The survey findings indicate that despite Member States’ efforts, they are still falling short of most of their integration targets, a key element of the EU’s 2011 National Roma Integration Strategies Framework. The results underline the need for:
(page 11) In the 2011 Roma survey, about half of the respondents indicated that they felt discriminated against because of their ethnic origin. Only a minority were aware of laws forbidding discrimination on grounds of ethnic origin when applying for a job.
EU MIDIS II finds that Roma continue to face intolerable levels of discrimination in daily life – whether looking for work, at work, in education, healthcare, or when in contact with administrative bodies or entering a shop. Almost one in two Roma (41 %) felt discriminated against because of their ethnic origin at least once in one of these areas of daily life in the past five years. One in four Roma (26 %) indicates that the last incident of perceived discrimination happened in the 12 months preceding the survey. The highest prevalence of discrimination in the past 12 months is found when using public or private services (19 %) and when looking for work (16 %). However, on average, only 12 % of Roma report their experiences of discrimination to an authority. Moreover, almost a third (27 %) of the Roma surveyed do not know of any law prohibiting discrimination based on ethnic origin, and most Roma (82 %) do not know any organisations offering support to victims of discrimination.
This suggests that, although the 2013 Council Recommendation specifically refers to a range of horizontal policy measures to address discrimination, much remains to be done to ensure the effective and practical enforcement of the Racial Equality Directive (2000/43/EC), as explicitly required by the recommendation.
EU Member States should ensure that, as requested by the 2013 Council Recommendation, their public administration and equality bodies take the necessary measures to ensure the effective and practical enforcement of the Racial Equality Directive (2000/43/EC), with a particular focus on gender aspects.
EU Member States and the European Commission should strengthen support for civil society efforts to raise rights awareness among Roma.
EU Member States should fully implement Article 10 of Directive 2000/43/EC, which obliges Member States to ensure that provisions adopted pursuant to the directive, together with relevant provisions already in force, “are brought to the attention of the persons concerned by all appropriate means throughout their territory”.

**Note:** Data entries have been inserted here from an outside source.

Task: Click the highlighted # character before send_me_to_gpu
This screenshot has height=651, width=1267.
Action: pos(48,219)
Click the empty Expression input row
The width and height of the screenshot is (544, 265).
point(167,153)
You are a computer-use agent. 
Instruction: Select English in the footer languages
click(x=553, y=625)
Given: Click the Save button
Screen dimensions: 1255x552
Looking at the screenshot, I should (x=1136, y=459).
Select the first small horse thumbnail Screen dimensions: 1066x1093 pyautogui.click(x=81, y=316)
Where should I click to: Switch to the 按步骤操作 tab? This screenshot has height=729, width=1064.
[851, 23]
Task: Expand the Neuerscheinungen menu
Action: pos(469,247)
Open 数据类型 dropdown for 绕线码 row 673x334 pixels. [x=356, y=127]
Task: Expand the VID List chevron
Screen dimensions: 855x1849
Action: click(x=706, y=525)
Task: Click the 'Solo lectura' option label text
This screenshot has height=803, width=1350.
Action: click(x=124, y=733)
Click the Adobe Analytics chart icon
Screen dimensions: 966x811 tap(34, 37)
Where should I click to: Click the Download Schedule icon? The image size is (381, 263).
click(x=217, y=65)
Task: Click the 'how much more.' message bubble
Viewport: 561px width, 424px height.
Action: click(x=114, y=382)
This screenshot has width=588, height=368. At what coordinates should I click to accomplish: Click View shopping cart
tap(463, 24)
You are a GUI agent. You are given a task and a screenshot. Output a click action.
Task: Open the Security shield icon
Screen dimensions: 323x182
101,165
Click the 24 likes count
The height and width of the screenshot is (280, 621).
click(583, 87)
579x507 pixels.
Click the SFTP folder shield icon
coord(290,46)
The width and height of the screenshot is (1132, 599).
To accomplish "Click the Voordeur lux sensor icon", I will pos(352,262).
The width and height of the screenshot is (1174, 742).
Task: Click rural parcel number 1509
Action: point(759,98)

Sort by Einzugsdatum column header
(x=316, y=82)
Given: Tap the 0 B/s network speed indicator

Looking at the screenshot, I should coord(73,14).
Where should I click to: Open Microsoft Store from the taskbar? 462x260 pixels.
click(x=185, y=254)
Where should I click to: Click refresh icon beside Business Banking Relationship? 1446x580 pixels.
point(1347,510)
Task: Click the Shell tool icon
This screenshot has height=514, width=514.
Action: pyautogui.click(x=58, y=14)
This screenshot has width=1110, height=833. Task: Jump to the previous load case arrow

(page 40) The level of awareness of organisations that offer support and advice in the case of discrimination is examined by asking respondents whether they recognise one or more of up to three preselected equality bodies. In addition, they are asked a general question on their awareness of any organisations that offer support or advice to people who have been discriminated against, regardless of the grounds of discrimination.
On average, and similarly to the findings of EU-MIDIS I, most respondents (82 %) are not aware of any such organisation in their country. In Portugal, Greece and Romania, almost none of the Roma surveyed know of such a support service or organisation, which could explain the low reporting rates. When prompted with a name of an organisation or an equality body, overall, 29 % of Roma respondents indicate that they recognise the organisation; results, however, vary by country.
On average, 36 % of Roma respondents know that there is a law prohibiting discrimination based on skin colour, ethnic origin or religion , while about one third (35 %) say that there is no such law, and 27 % do not know whether such legislation exists. The results differ considerably across countries, with the lowest awareness levels in Portugal.
The report is based on a survey that collected information in nine EU Member States, derived from nearly 8,000 face-to-face interviews with Roma. It is part of the Agency’s Second European Union Minorities and Discrimination Survey (EU-MIDIS II), which collected data on immigrants and ethnic minorities’ discrimination and victimisation experiences and income and living conditions in all 28 EU Member States.